## Aim
Return the lines from the line with "Close the AutoIntegrate Exclusion Area window" to the line with "Select the Kenneth", copied without any change.
— Begin Records —
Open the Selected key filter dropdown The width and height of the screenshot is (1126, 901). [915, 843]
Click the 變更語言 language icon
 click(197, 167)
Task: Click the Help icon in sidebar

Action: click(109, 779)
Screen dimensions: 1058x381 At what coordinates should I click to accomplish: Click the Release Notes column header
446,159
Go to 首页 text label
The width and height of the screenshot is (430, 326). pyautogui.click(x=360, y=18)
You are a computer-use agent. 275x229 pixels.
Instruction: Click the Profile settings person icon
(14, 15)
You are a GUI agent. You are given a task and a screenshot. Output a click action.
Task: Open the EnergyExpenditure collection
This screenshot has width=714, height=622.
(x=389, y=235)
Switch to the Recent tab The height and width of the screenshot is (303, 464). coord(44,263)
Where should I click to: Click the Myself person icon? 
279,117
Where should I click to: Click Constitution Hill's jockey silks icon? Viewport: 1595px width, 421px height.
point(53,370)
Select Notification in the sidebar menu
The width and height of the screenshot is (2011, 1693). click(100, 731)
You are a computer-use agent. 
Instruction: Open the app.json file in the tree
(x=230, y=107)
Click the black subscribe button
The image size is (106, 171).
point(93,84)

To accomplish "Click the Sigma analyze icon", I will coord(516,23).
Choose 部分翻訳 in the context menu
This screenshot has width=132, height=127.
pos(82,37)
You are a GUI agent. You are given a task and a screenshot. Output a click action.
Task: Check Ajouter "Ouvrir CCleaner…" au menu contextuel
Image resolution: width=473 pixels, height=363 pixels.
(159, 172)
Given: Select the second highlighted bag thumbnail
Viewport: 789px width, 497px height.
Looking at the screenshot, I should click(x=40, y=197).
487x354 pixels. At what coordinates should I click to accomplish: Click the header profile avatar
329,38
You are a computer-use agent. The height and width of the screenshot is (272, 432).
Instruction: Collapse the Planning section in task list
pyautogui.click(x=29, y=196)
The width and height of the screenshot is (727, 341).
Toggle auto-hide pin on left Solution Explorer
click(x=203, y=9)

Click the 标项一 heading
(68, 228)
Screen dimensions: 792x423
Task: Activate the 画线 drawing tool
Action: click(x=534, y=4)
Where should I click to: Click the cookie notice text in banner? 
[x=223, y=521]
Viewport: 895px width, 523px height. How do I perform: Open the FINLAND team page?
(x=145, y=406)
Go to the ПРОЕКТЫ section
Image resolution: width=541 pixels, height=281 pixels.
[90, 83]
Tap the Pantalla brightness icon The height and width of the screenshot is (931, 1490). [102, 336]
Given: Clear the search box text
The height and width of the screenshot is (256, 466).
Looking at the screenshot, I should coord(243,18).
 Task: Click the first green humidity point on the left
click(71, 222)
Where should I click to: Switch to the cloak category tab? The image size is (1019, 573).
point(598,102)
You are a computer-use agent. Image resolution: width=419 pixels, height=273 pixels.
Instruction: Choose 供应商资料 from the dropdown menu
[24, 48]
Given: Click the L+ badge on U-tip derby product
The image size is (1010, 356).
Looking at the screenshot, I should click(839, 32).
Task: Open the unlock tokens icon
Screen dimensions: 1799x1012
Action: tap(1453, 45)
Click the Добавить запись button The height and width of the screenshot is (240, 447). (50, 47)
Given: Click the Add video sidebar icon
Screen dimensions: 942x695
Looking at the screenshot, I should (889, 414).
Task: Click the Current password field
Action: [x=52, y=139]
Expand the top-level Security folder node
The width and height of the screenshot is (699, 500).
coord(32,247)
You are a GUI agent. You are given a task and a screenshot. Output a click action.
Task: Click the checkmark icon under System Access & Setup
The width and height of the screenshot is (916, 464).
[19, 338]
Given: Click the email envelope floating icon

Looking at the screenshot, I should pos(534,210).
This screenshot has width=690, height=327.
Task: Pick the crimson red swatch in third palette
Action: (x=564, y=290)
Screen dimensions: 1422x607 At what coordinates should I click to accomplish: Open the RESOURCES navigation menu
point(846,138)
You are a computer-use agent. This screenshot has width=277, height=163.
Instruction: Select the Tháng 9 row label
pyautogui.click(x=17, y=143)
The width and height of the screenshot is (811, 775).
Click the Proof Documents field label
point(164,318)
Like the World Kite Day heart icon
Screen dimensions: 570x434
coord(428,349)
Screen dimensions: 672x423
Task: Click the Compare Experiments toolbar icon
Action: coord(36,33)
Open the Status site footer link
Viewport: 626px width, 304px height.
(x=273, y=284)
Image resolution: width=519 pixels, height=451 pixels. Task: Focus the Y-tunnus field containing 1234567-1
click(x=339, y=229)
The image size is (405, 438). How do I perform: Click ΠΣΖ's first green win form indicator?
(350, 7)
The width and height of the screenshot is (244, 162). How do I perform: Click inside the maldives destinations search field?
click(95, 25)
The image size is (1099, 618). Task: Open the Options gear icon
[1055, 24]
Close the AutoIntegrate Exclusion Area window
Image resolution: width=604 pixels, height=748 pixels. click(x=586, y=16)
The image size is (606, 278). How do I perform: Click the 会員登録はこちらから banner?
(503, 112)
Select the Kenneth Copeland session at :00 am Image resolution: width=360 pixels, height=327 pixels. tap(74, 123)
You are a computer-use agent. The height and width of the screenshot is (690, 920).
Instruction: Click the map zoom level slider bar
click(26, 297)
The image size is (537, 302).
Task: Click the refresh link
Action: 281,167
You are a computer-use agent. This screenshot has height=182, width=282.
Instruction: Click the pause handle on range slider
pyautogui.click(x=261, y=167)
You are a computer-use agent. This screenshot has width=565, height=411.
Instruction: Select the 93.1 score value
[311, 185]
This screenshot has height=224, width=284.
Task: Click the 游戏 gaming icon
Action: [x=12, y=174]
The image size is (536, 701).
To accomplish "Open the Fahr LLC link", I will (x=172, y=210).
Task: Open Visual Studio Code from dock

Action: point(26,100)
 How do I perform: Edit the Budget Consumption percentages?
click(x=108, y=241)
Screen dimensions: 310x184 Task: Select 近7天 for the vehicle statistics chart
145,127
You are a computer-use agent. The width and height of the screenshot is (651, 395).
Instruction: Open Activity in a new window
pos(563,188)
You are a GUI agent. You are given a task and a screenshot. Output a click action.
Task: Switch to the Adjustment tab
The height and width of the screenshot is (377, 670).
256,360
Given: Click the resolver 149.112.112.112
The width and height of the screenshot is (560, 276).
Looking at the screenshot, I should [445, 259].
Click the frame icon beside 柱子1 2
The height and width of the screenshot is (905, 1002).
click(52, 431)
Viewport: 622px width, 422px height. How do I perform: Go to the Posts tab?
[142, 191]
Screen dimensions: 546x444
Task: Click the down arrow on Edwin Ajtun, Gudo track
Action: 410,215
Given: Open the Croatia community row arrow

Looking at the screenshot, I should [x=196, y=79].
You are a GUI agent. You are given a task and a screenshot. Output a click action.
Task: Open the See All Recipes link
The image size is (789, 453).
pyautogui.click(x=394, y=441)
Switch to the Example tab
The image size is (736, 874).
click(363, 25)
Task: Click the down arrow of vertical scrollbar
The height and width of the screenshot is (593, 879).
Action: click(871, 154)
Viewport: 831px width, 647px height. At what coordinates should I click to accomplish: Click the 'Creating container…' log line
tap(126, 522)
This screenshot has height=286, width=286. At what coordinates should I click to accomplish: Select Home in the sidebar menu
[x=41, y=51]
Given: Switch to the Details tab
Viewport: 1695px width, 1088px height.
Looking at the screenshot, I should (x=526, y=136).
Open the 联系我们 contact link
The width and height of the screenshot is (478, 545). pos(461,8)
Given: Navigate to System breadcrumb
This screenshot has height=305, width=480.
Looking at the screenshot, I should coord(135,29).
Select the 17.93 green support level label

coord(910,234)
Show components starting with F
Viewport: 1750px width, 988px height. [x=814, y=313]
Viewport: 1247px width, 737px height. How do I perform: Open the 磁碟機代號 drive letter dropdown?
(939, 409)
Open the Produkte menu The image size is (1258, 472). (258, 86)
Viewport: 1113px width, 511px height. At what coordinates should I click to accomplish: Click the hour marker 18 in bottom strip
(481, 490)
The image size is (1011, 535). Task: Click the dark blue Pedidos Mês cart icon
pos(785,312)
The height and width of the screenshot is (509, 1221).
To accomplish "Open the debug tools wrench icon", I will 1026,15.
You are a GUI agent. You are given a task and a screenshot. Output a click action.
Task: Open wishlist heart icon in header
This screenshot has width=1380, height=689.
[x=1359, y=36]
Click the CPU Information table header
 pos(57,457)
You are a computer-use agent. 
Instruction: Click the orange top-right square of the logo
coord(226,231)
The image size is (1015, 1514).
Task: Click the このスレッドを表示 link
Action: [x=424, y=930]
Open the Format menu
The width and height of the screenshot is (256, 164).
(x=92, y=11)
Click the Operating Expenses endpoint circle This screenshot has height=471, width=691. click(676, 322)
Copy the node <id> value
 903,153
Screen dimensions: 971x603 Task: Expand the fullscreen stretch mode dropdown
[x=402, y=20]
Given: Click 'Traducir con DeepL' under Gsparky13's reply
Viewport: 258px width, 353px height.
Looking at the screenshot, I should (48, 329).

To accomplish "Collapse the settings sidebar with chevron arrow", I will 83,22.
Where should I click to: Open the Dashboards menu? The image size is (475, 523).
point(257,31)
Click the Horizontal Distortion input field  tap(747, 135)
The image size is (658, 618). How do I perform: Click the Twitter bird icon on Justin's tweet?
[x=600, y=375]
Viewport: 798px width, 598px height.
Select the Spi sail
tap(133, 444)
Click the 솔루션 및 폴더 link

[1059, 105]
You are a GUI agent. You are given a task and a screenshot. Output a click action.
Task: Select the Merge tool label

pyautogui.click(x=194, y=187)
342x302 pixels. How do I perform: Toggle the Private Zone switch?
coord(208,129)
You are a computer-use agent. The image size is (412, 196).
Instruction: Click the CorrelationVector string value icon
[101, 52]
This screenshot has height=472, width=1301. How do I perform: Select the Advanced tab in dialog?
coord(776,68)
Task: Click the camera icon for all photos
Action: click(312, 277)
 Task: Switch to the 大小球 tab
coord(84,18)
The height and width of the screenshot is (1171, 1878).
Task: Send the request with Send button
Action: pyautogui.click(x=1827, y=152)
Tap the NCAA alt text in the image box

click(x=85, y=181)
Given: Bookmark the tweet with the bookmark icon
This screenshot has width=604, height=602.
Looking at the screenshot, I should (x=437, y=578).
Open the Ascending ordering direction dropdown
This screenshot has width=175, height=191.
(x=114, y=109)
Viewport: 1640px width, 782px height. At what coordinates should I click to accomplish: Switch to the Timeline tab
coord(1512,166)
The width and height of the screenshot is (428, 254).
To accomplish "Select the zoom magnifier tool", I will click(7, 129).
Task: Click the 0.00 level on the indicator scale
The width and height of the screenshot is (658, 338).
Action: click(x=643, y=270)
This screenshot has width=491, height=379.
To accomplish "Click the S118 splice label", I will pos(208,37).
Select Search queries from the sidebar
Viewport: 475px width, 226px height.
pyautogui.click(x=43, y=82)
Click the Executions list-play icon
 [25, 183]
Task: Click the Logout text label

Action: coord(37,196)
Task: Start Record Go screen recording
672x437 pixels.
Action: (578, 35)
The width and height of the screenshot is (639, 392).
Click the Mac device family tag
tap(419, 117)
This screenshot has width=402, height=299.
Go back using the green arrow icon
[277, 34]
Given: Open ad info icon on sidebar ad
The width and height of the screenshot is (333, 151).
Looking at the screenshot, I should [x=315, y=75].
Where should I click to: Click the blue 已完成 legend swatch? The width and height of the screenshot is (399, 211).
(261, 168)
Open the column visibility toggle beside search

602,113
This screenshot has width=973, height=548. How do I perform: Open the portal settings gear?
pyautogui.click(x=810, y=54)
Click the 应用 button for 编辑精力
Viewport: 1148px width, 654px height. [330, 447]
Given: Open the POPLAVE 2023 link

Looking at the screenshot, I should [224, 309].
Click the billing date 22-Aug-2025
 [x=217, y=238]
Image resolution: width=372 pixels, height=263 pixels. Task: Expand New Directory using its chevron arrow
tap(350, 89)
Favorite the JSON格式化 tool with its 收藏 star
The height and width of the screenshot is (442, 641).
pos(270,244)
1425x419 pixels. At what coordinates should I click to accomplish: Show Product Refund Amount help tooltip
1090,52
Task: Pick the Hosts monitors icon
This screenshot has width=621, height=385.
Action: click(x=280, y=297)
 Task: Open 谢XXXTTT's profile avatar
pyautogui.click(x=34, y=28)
— End Records —
## The response
Close the AutoIntegrate Exclusion Area window
Image resolution: width=604 pixels, height=748 pixels. click(x=586, y=16)
The image size is (606, 278). How do I perform: Click the 会員登録はこちらから banner?
(503, 112)
Select the Kenneth Copeland session at :00 am Image resolution: width=360 pixels, height=327 pixels. tap(74, 123)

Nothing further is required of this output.